Lavoro sulla Storia dell’Arte. Caravaggio è stato il primo artista con il quale mi sono confrontato, poi sono seguiti altre traduzioni dei suoi capolavori, ma non è l’unico o il principale protagonista, ricopre forse il 5% della mia produzione.

Ho lavorato anche su altre epoche, ricoprendo l’arco temporale che va dal 1100 – 1200 fino al 1800.

Se devo fare una classifica dei miei pittori preferiti partirei da Guido Reni, di cui ho realizzato una splendida opera alla Cattedrale di Somma Lombardo, lo spazio eventi che, insieme a Paolo Rovelli, si è aperto nel 2021 ed è dedicato a un’idea di residenza per artisti legati alla Urban e Street Art.

Quali sono i tuoi progetti futuri?

Sono molteplici e principalmente all’estero. Lavoro per la maggior parte del tempo in Francia, ho inoltre progetti in Brasile e Asia. Si tratta della realizzazione di opere site specific, ma anche di arte pubblica monumentale, inoltre diverse mostre mi terranno impegnato anche in atelier per molto tempo.
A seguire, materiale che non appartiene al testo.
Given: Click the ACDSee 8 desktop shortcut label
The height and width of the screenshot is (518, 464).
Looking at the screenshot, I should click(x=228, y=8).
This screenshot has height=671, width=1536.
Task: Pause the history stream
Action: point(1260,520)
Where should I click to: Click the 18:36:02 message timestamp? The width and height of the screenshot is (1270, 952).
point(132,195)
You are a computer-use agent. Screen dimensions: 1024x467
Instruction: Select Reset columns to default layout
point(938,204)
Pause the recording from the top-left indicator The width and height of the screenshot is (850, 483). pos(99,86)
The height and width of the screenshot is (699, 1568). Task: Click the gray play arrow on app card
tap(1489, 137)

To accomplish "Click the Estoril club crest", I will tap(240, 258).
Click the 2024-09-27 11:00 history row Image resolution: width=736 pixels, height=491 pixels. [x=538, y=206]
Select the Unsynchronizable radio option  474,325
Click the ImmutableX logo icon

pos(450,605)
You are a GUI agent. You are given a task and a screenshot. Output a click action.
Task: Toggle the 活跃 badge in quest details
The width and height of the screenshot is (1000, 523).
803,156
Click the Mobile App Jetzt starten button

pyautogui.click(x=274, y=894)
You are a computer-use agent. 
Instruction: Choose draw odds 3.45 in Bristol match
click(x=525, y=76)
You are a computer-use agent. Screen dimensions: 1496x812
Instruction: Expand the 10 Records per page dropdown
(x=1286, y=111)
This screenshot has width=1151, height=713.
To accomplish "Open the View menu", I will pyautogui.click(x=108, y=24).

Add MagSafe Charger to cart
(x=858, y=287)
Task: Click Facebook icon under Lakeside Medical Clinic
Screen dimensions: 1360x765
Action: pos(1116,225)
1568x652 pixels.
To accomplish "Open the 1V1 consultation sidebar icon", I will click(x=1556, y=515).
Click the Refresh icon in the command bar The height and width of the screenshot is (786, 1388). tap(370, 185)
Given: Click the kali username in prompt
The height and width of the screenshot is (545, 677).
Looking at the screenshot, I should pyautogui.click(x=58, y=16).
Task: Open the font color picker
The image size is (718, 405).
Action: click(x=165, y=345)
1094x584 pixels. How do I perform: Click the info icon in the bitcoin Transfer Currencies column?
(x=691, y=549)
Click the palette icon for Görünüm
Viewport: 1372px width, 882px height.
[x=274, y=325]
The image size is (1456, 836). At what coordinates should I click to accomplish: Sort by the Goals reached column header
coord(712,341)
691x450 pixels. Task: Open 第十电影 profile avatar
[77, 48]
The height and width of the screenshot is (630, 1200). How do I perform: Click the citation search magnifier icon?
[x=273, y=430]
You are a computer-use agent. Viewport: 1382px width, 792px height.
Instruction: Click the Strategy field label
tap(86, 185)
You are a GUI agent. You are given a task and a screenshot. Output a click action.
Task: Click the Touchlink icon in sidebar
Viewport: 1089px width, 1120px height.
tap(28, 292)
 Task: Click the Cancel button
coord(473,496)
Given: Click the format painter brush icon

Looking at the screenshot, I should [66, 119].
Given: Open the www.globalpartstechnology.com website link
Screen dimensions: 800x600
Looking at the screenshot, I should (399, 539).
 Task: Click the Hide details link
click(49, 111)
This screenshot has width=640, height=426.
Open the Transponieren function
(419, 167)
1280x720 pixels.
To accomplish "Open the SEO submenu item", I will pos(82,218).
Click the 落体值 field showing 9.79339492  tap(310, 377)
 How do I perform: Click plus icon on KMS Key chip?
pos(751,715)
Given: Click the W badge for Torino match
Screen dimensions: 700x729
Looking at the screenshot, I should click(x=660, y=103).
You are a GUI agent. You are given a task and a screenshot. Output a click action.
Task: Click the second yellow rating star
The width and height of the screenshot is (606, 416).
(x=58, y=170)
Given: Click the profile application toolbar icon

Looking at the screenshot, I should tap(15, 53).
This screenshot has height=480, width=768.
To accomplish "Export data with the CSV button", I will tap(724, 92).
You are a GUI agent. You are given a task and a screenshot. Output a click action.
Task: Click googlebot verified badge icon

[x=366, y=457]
Mi sono concentrato nella fusione sulla pratica della traduzione attraverso l’AI, con la fusione di vari stili. Ad esempio sto lavorando sulla fusione di Pieter Claesz, Velazquez e Caravaggio dandogli delle indicazioni e poi mettendoli a confronto con altre opere d’arte che questi Maestri hanno ricreato.

Immagine di copertina: Peter Paul Rubens, due Satiri, Bruxelles, BE, 2018 (photo courtesy RAVO)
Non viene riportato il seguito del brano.